Meskipun sektor pariwisata nasional menunjukkan sinyal kebangkitan yang kuat pascapandemi, realitas di lapangan menunjukkan adanya penurunan daya beli atau nilai belanja dari para pelancong.
Pengurus Himpunan Pengusaha Pribumi Indonesia (HIPPI) Bidang Pariwisata dan Budaya, Rizanto Binol mengungkapkan adanya fenomena paradoks dalam industri pariwisata Indonesia saat ini.
Destinasi wisata tampak padat merayap, namun perputaran uangnya belum dirasakan secara merata oleh para pelaku usaha lokal di tingkat bawah.

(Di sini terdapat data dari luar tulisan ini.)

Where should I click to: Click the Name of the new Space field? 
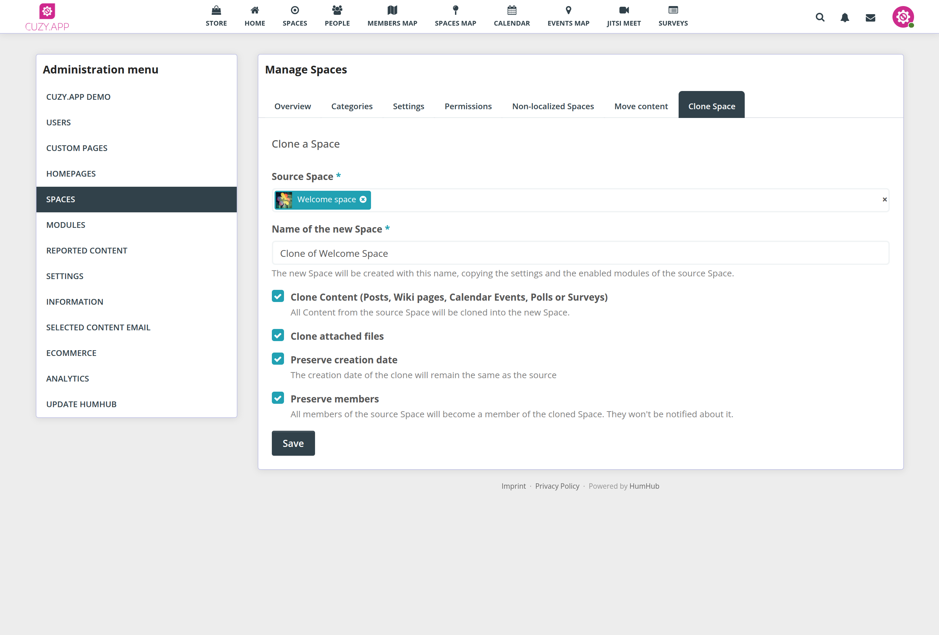(580, 253)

"Pengunjung ada, tetapi pengeluaran tidak. Pertumbuhan tanpa keseimbangan hanya akan menimbulkan tekanan di bagian Bawah," kata Rizanto kepada wartawan, Kamis 25 Juni 2026.

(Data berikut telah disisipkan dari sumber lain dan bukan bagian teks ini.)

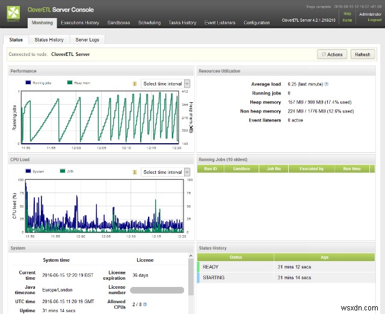This screenshot has height=314, width=385.
Task: Switch to the Executions History tab
Action: 80,23
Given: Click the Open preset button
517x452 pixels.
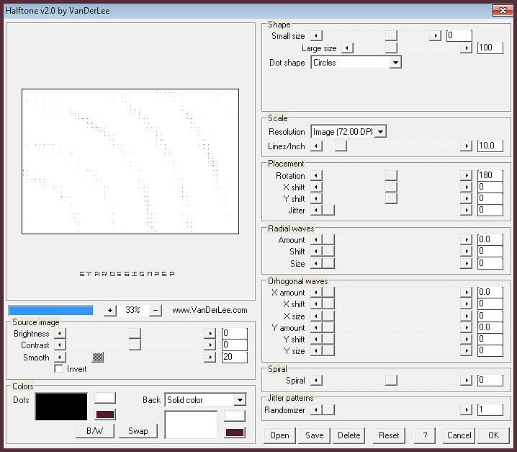Looking at the screenshot, I should point(280,435).
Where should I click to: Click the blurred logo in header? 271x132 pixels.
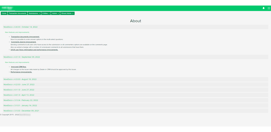click(x=7, y=8)
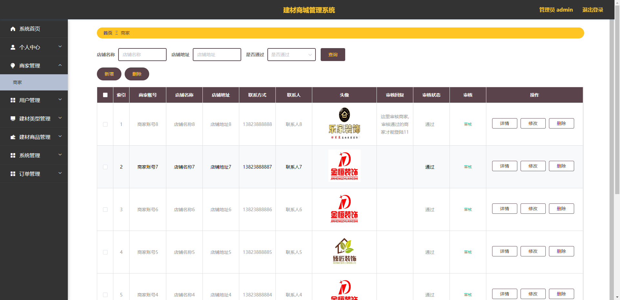Click the monitor icon beside 建材类型管理

tap(13, 119)
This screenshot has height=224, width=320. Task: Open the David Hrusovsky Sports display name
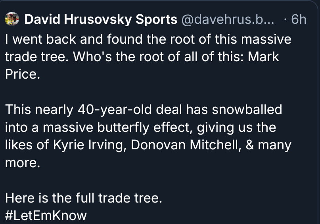click(101, 19)
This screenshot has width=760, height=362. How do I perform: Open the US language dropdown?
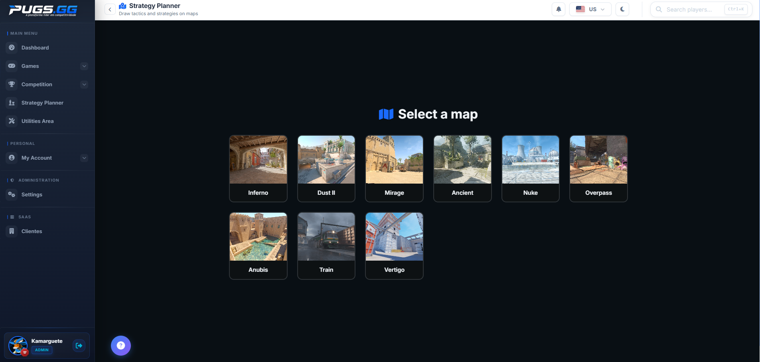pyautogui.click(x=590, y=9)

Menurut Rizanto, pola konsumsi wisatawan kini telah bergeser menjadi lebih selektif akibat adaptasi terhadap kondisi ekonomi makro. Tren berwisata saat ini didominasi oleh aktivitas gratis, pemilihan destinasi murah, durasi perjalanan singkat, dan pengeluaran yang sangat terbatas.

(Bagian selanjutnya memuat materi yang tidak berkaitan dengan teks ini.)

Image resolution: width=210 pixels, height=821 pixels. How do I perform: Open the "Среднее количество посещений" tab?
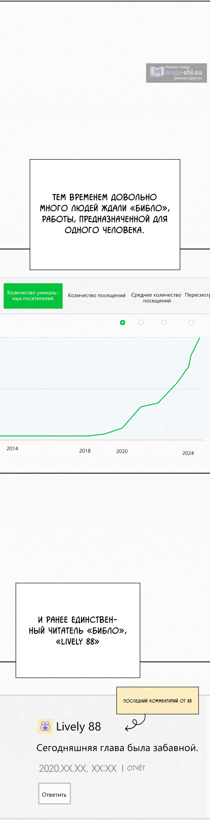(x=156, y=298)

Melihat tekanan serius terhadap margin pendapatan pelaku usaha lokal, HIPPI mendesak adanya perubahan cara pandang fundamental dari orientasi jumlah kunjungan (tourism traffic) menuju kualitas nilai ekonomi (tourism value).
Rizanto menegaskan, indikator keberhasilan pariwisata tidak boleh lagi hanya bersandar pada laporan statistik kedatangan wisatwan mancanegara maupun domestik.
"Pariwisata Indonesia tidak boleh hanya ramai secara statistik, tetapi harus kuat secara ekosistem," kata Rizanto.
Ukuran keberhasilannya adalah berapa besar manfaat yang tinggal di daerah, dirasakan pelaku usaha lokal, dan memperkuat budaya serta ekonomi masyarakat.